• _TRECHO CITADO_
-=-=-

Observado pelo escritor Joseph Campbell ao fundo, Lucas se prepara para dar declarações em uma cerimônia. Parceria entre o produtor de Hollywood e o estudioso de mitos culminou no conceito por trás de “Star Wars” (Foto: Reprodução)
Esse profundo respeito à mitologia da saga é levado à risca por Abrams, como se tivesse à mão uma Bíblia, Alcorão ou Talmude. Mas, independente disso, ele também se revela um nerd sagaz quando abdica da supremacia dos efeitos digitais em prol de uma boa história, quase com verve operística. A nova trama continua lidando com as questões familiares que norteiam os seis primeiros filmes, mas, dessa vez – ao contrário da trilogia produzida entre 1999 e 2005 –, o aparato visual e o excesso de seres estranhos não engole o roteiro, que sobrevive sem a parafernália dos recursos de CGI. Bom, em uma série que é sinônimo de efeitos especiais, negar que eles existem seria o mesmo que dizer que Han Solo não é um caubói espacial. Nada disso. Eles estão lá. Mas são usados para sublinhar as cenas, e não para abocanhar a tragédia que representa o eterno conflito entre pais e filhos.

A fauna de seres exóticos encontrados no bar de Maz Kanata: dosagem de efeitos especiais e homenagem à trilogia original contidas em “Star Wars: Episódio VII – O Despertar da Força” atualizam cena passada na taverna de Mos Eisley em “Star Wars: Uma Nova Esperança” (Foto: Divulgação)

-=-=-

• _DADOS EXIBIDOS_

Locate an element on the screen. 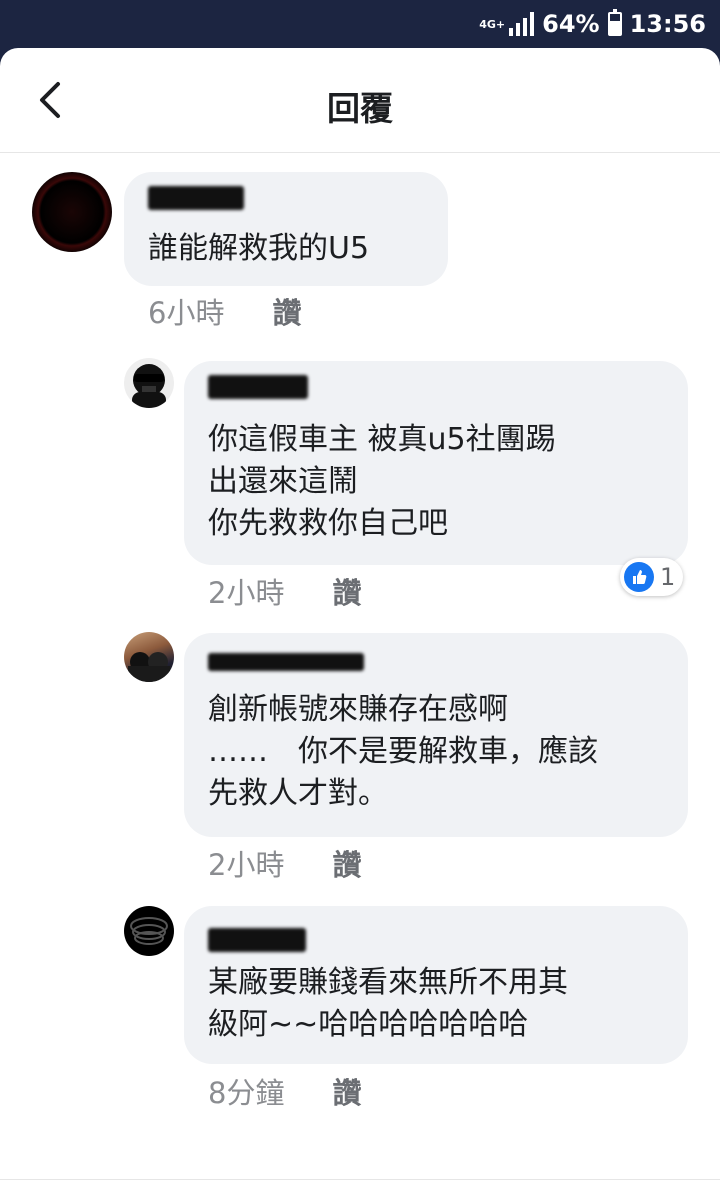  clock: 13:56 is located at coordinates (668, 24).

-=-=-

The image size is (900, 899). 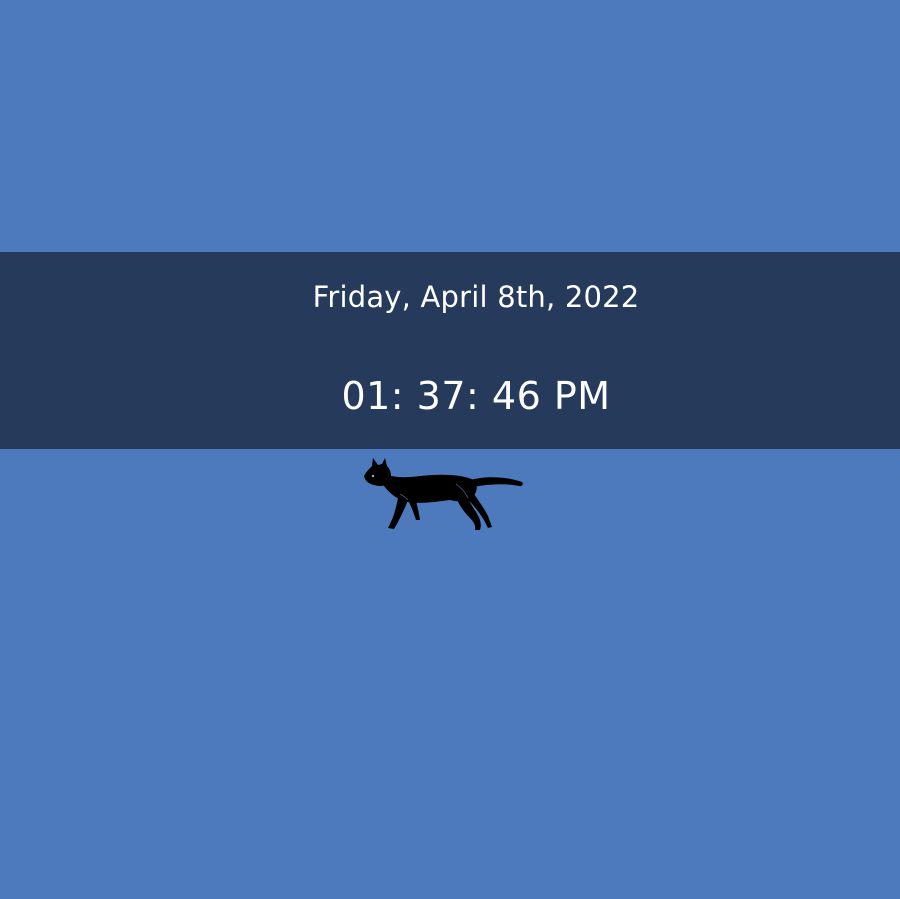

-=-=-

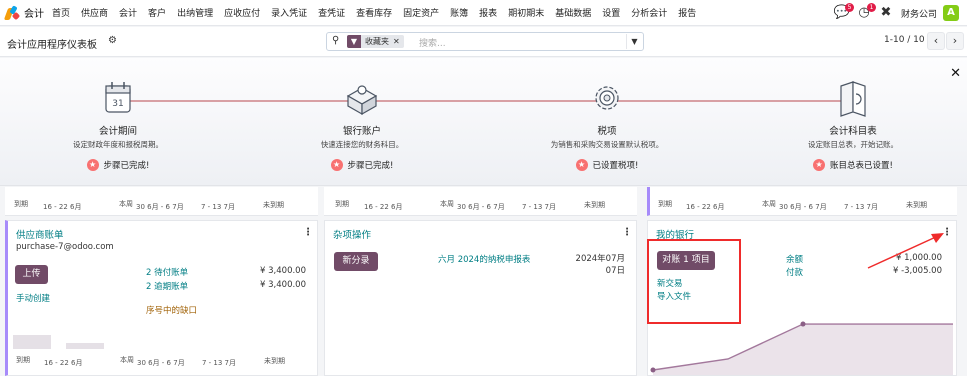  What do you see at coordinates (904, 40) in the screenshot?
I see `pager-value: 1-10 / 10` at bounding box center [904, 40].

-=-=-

• _INSTRUÇÕES_
- A) Responda às perguntas abaixo com base no trecho sobre Star Wars, indicando cada resposta com a mesma marcação.
(i) Quem observa Lucas ao fundo enquanto ele se prepara para dar declarações?
(ii) Entre quais anos foi produzida a trilogia com a qual a nova trama é comparada?
(iii) Em que lugar se encontra a fauna de seres exóticos mostrada na última legenda?
- B) Prossiga com o trecho sobre Star Wars a partir do ponto em que ele termina.
Os dados são um material à parte, sem relação com o trecho sobre Star Wars.

• _RESPOSTAS EM ORDEM_
- A)
(i) O escritor Joseph Campbell.
(ii) Entre 1999 e 2005.
(iii) No bar de Maz Kanata.

- B)
A cinematografia de “Star Wars: Episódio VII – O Despertar da Força” tem sua força (sem trocadilho) justamente no tributo à maneira de se filmar uma aventura espacial na virada dos anos 1970/80, amplificada pelos cortes e tomadas mais ágeis do que nunca e usando as mais modernas tecnologias atuais a favor dessa homenagem. Se os efeitos de “Uma Nova Esperança” (1977), “O Império Contra-Ataca” (1980) e “O Retorno de Jedi” (1983) eram na época do lançamento pérolas da computação que hoje parecem toscas, agora se tornaram estilo e são reflexo de uma era do cinema-espetáculo.
Portanto, na visão da Disney, vamos usar o melhor dos recursos atuais, mas em prol daquilo que se firmou como referência. Nada de cenários tão artificialmente desenhados quanto aquilo que se vê nas produções de super-heróis (ou na última trilogia “Star Wars” realizada), a ponto de a plateia duvidar se assiste a um filme ou um desenho animado. Algo parecido com o que os fotógrafos de moda hoje se referem ao Photoshop: ele permanece em uso, mas com uma maturidade que não existia na década passada, quando os tratadores digitais insistiam em transformar Zezé Macedo em Angelina Jolie. A estetização está lá, mas sem aquele hiperrealismo tão natural quanto o botox do Dr. Rey ou o sorriso de Joan Rivers, abdicado de “Star Wars: Episódio VII – O Despertar da Força” no intuito de se obter uma realidade tão pungente quanto a narrativa de uma tragédia familiar, se passe esta numa galáxia distante ou em Imperatriz, no Maranhão.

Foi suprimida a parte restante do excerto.